Василий Щукин - Московские литературные урочища: Симоново Девичье поле Часть 1
Да простит читатель столь обширную выписку, но в данном случае она, как мне кажется, совершенно необходима. На мой взгляд, в настоящее время не существует более совершенного в методологическом отношении и более удачного объяснения органической связи реальной — и материально, и духовно (гуманитарно) осуществляющейся жизни, с одной стороны, устного и «книжного» слоя культурной традиции, с другой, и поэтического образа, с третьей. Пристальный взгляд выдающегося ученого не пренебрег ничем: ни природными, ни физиологическими, ни социальными детерминантами, ни смысловыми и, более того, идеальными, символическими, мифопоэтическими параметрами, зачастую отсылающими нас очень далеко, к метафизическим или даже трансцендентным представлениям. Такова окружающая нас природа, таков человек и таково его творчество.
Настоящая статья содержит в себе обзор некоторых московских литературных урочищ в хронологической последовательности. При этом я попытаюсь ответить на вопрос, почему именно эти, а не какие-либо другие районы, кварталы или уголки города были выбраны устной молвой и творческим воображением художников слова в качестве loci poesiae, в чем заключалась причина их мифотворческой и поэтической потенции.
Симоново
История московских литературных урочищ берет свое начало с момента возникновения полноценной субъективной прозы, то есть с «Бедной Лизы» Н.М. Карамзина (1792). В основе акта создания такого рода повествования лежит подробное описание субъективного переживания, в том числе переживания полюбившихся мест и «милых сердцу» временных фрагментов — пор дня и времен года. Сентиментальную героиню необходимо было поселить в таком месте, которое волновало бы воображение автора и надолго запомнилось бы будущему читателю — нечто подобное деревушке Кларан на берегу Женевского озера, где по воле Жана Жака Руссо суждено было жить нежной Юлии и страстному Сен-Прё.

────────────────────

Перепечатайте из текста о литературных урочищах Москвы фрагмент от слов «Настоящая статья содержит» до слов «и поэтической потенции.» включительно. Материал, приведённый далее, никак не связан с текстом о литературных урочищах Москвы.

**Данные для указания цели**

────────────────────

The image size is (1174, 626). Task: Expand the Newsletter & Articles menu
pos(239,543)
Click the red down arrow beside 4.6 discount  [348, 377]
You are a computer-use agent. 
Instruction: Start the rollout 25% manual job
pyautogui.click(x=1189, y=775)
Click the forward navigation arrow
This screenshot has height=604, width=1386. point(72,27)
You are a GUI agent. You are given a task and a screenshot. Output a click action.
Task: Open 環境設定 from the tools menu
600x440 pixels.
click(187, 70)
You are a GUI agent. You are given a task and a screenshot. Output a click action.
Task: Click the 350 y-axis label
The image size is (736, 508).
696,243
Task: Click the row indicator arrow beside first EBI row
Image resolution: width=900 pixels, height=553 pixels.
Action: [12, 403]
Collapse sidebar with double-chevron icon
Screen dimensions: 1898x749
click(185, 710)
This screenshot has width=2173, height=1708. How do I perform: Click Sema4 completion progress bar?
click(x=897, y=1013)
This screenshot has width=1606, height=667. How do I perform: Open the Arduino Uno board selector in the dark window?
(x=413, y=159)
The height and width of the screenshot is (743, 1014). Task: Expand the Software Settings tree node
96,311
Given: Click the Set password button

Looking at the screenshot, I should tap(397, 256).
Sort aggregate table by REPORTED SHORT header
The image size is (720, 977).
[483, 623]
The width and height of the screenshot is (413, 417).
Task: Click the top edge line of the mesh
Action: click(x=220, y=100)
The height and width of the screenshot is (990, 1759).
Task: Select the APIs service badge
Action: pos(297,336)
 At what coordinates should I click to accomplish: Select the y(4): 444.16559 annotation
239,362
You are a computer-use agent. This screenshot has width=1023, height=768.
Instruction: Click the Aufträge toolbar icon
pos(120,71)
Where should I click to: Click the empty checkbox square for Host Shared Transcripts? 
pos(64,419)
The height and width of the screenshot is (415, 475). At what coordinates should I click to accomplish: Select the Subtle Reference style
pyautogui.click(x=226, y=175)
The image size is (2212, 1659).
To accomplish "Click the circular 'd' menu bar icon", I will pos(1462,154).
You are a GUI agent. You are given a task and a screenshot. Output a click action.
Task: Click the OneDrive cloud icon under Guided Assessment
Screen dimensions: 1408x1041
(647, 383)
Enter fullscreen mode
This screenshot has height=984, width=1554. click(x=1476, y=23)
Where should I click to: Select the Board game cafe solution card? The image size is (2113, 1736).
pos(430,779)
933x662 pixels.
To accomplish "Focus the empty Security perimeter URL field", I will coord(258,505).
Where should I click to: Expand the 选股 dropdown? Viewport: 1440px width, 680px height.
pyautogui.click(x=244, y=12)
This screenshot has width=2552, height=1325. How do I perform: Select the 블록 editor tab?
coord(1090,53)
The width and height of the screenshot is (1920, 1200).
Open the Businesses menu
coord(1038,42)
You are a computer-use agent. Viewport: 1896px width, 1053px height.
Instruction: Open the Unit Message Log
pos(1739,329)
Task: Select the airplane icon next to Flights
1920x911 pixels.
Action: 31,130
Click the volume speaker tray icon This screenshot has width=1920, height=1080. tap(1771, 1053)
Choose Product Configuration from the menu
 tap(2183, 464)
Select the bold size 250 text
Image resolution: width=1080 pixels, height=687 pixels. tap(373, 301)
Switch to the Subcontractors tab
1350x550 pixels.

────────────────────

**Ответ**
Настоящая статья содержит в себе обзор некоторых московских литературных урочищ в хронологической последовательности. При этом я попытаюсь ответить на вопрос, почему именно эти, а не какие-либо другие районы, кварталы или уголки города были выбраны устной молвой и творческим воображением художников слова в качестве loci poesiae, в чем заключалась причина их мифотворческой и поэтической потенции.